## Excerpted text
# Going on vacation... Where to house bunny?



## cmerfalen (Jan 4, 2012)

Hi All,

I just wanted to get everyones opinion or insight on this. We are going on vacation for a week and we have to leave our rabbit at home. In the past my parents took care of him when we went on vacation They would come over and take him out for a few hours each day, but this time they will be coming with us. So I have no clue what's best for Dopey now. Which out of the following options would be best?

1) Board him at our vet, where he will be kept in his own indivdial cage? Vet technicians would check on him throught out the day and I believe they take him out a little to play with him. But he will be kept in the cat ward. I'm worried that he will get stressed out from being in an unknown enviroment with other animals (he's our only pet). 

2) Hire a pet sitter who will come to the house once a day to feed him, check on him, and take him out for 30 mins of playtime? Or i can pay a little more for 60 mins of playtime. But he will be in a dark and quiet apartment all by himself when the sitter is not there.

3) Ask a friend or family member if he can stay at their house? So this way he would atleast be around people. But he would stay in his cage the whole time (24x24x46). No one has experience of taking care of a rabbit and they don't know how to pick him up.

## Requirement a
Print the records from the line containing "This screenshot has width=440, height=359." through the end of the records, both ends included, repeating each line without change. Leave the pictures out of your answer.
The records below are unrelated to the text.

(Word and element pointing entries)
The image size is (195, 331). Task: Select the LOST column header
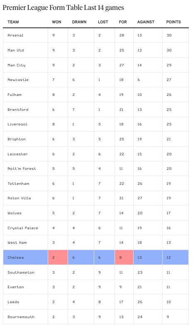[x=103, y=22]
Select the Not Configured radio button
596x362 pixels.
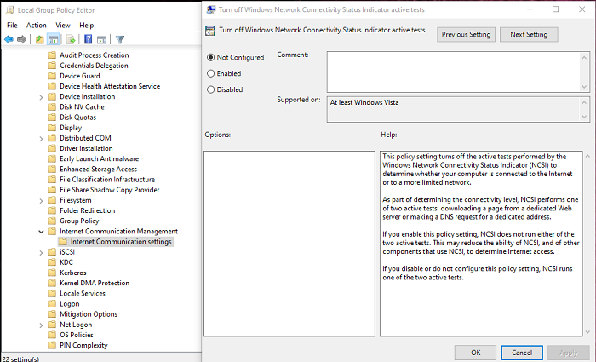(x=211, y=57)
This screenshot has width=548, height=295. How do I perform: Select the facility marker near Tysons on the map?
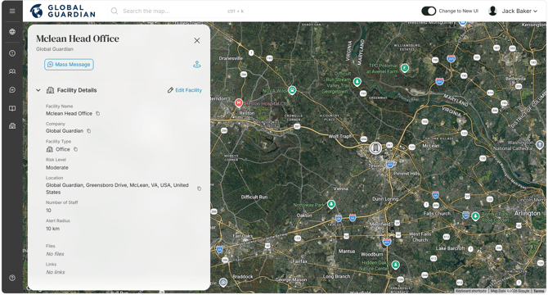pos(375,148)
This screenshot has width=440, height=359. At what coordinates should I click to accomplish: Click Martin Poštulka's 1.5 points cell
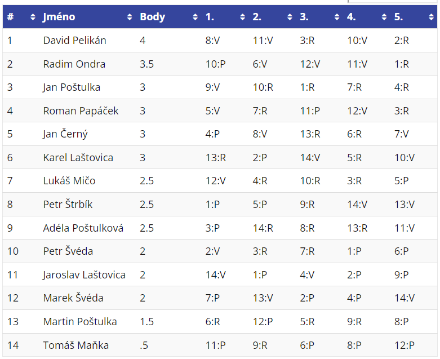[146, 322]
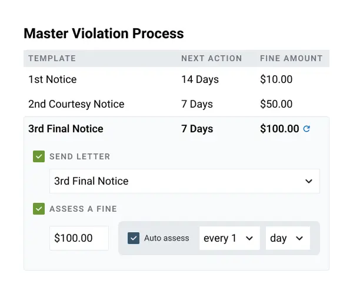Click the $50.00 fine for 2nd Courtesy Notice
This screenshot has height=294, width=353.
276,104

## Requirement b
In the thread about where to house the bunny, how long will the family be away on vacation?

## Correct response a
This screenshot has width=440, height=359. At what coordinates should I click to accomplish: Click Martin Poštulka's 1.5 points cell
[146, 322]
Click the $50.00 fine for 2nd Courtesy Notice
This screenshot has height=294, width=353.
276,104

## Correct response b
A week.